» Text passage:
▬▬▬▬▬▬▬▬▬▬
The Future of Second Generation Sequencing

Wednesday, January 13th, 2010

Illumina, the major player in high-throughput sequencing these days, have announced the newest version of their second generation sequencing platform, the HiSeq 2000. The machine can produce a lot more sequence, and at lower cost, than the previous Genome Analyzer II.

I’m not going into much detail about the machine: for that, see posts at Genomics Law Report, Genome Web, Genetic Future, Pathogenomics and PolITiGenomics. What I really care about is what this machine implies for the future of sequencing, and specifically what we can predict about the coming 2nd verses 3rd generation sequencing battles that will be kicking off later this year.

PacBio’s 3rd generation machine, which will be arriving later this year, will have an initial throughput of around 3Gb a day, at a price of around 1.4$ per Mb in consumable costs. I don’t know the specs for Oxford NanoPore’s machine; my guess is that it will be similar, but we’ll know soon.

Compare PacBio’s capacity to the HiSeq 2000, which will produce 25 Gb per day, at claimed consumables price of $0.11 per Mb ($10 000 for a 30X genome). In short, the Illumina 2nd gen machine is going to be able to pump out much more sequence at a much higher rate than PacBio. Both will rapidly increase the power of their machines after release, but we don’t know who will push faster (Dave Dooling thinks Illumina could push the HiSeq to 450 Gb per run with existing technology).

Of course, the competition isn’t just based on pure throughput. Read length and error rates are also important; the 3rd gen machines will also have much longer read lengths than Illumina and SOLiD, and we expect that the quality of sequence will be higher as well, giving the possibility of some real Gold Standard genomes being produced from these machines, rather than the somewhat messy genomes we get from Illumina.

This all ties in to the conversation I had with the Illumina people at ASHG; Illumina think that it’ll be a good few years before 3rd Gen sequencing can catch up with their current machines. I expect that, between now and 2014 (when PacBio release v2 of their machine), the major sequencing centres will keep a combination of 2nd and 3rd gen machines. The 2nd gen machines will be used when a very large amount of low-quality sequence is required, such as for Genome-Wide Association Studies or RNA-seq. The 3rd gen machines will be used for assembling genomes, looking for copy-number variations and studying the genetics and epigenetics of non-coding and repetitive regions.

I guess what I’m trying to say is that, as exciting and cool as the single-molecule technologies of PacBio and Oxford NanoPore are, it is far too soon to announce the death of Second Gen sequencing. If Illumina continues to push its throughput as hard as it is doing now, 2nd generation machines will be widely used for a long while yet.

The future will become a bit clearer at the AGBT conference, where we should see some big announcements from PacBio, Oxford Nanopore, Complete Genomics, ABI and Illumina. Me and a host of other bloggers will be there to cover them.
▬▬▬▬▬▬▬▬▬▬
» Dataset records:
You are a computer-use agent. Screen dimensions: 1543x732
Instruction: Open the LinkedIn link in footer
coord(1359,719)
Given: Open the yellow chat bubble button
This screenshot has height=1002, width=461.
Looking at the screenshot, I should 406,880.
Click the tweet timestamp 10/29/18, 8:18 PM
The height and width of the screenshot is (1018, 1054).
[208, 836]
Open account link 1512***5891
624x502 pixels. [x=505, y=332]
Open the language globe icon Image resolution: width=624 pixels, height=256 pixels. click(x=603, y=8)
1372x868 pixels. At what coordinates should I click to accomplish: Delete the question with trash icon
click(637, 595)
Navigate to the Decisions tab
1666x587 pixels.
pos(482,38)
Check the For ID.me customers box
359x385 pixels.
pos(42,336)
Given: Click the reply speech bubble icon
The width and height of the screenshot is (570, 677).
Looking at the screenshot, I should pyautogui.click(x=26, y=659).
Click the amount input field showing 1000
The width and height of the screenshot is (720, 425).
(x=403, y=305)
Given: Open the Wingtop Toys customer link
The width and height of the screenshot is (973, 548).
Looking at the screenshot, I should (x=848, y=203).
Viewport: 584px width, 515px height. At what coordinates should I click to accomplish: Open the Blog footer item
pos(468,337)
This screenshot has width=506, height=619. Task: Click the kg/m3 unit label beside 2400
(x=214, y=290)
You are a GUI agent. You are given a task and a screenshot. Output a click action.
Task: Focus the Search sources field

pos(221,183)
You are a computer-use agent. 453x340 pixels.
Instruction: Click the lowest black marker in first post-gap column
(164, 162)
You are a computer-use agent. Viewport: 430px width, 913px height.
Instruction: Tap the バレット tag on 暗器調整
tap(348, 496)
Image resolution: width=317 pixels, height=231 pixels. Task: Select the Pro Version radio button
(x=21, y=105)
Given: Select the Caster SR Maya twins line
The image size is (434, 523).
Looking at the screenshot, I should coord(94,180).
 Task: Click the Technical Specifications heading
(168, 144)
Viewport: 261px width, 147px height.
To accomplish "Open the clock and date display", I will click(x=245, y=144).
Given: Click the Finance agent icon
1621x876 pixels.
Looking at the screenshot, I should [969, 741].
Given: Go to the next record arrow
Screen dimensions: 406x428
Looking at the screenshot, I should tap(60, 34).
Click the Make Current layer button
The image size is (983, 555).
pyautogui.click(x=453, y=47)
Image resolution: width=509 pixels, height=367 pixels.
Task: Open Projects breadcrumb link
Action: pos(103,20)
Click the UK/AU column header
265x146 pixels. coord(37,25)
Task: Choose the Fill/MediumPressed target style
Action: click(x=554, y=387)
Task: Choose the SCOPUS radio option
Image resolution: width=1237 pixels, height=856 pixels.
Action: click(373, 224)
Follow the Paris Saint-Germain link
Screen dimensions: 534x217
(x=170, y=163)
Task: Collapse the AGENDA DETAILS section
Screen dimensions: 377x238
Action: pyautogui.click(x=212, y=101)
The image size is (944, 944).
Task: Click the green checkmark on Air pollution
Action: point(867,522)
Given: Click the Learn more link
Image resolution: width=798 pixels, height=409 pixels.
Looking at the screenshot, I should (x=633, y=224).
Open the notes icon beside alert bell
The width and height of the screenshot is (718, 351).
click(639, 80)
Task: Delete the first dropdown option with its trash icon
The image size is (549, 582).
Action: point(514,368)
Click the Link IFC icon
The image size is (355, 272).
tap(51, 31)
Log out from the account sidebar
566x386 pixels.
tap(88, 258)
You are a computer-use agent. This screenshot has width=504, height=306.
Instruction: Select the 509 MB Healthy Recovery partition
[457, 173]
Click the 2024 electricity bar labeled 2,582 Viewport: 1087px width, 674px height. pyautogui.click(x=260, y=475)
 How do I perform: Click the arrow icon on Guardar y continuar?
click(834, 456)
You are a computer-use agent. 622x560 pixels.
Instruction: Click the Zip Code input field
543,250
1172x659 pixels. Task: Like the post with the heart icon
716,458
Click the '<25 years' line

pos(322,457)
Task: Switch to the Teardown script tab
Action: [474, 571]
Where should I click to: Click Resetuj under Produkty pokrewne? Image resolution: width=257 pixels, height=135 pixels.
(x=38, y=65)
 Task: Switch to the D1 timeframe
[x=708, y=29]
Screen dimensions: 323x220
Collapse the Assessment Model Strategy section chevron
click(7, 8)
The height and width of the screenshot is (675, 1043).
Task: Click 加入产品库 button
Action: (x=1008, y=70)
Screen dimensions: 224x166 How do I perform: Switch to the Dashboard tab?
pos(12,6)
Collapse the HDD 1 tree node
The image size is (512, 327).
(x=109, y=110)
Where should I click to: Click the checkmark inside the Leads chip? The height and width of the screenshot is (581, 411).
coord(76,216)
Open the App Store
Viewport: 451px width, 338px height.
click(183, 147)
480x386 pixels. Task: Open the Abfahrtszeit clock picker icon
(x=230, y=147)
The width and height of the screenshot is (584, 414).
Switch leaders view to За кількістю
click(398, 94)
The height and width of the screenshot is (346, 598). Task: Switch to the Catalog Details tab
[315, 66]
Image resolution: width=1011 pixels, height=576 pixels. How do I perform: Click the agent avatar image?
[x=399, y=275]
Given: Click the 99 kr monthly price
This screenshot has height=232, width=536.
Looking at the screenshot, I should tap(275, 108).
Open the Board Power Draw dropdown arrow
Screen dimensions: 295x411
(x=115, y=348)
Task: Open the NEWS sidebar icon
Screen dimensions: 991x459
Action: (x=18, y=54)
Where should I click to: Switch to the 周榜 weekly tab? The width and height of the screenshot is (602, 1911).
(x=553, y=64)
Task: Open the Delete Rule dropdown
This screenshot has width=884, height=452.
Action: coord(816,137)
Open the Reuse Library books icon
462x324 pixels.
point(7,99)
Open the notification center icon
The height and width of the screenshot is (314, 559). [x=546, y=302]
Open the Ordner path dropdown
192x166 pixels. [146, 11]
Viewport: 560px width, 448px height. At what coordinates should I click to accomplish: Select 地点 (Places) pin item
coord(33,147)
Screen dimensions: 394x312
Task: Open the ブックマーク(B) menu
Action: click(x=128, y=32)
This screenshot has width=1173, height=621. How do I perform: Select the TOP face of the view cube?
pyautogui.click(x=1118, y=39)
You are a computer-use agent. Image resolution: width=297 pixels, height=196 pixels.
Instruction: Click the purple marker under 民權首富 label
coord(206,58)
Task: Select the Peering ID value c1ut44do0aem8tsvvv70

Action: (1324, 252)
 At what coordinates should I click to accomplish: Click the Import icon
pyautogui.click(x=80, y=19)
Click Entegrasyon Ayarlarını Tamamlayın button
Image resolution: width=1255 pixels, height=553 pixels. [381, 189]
▬▬▬▬▬▬▬▬▬▬
Rewrite the paragraph in the post on the future of second generation sequencing that begins "This all ties in to the conversation" as a short bulleted list that keeps its main facts. The dataset records aren't needed for this task.

» Solution below:
- At ASHG, Illumina told the author that 3rd gen sequencing will need a good few years to catch up with Illumina's current machines.
- The author expects major sequencing centres to use both 2nd and 3rd gen machines from now until 2014, when PacBio releases v2 of its machine.
- 2nd gen machines will handle work that needs a very large amount of low-quality sequence, such as Genome-Wide Association Studies or RNA-seq.
- 3rd gen machines will be used to assemble genomes, find copy-number variations, and study the genetics and epigenetics of non-coding and repetitive regions.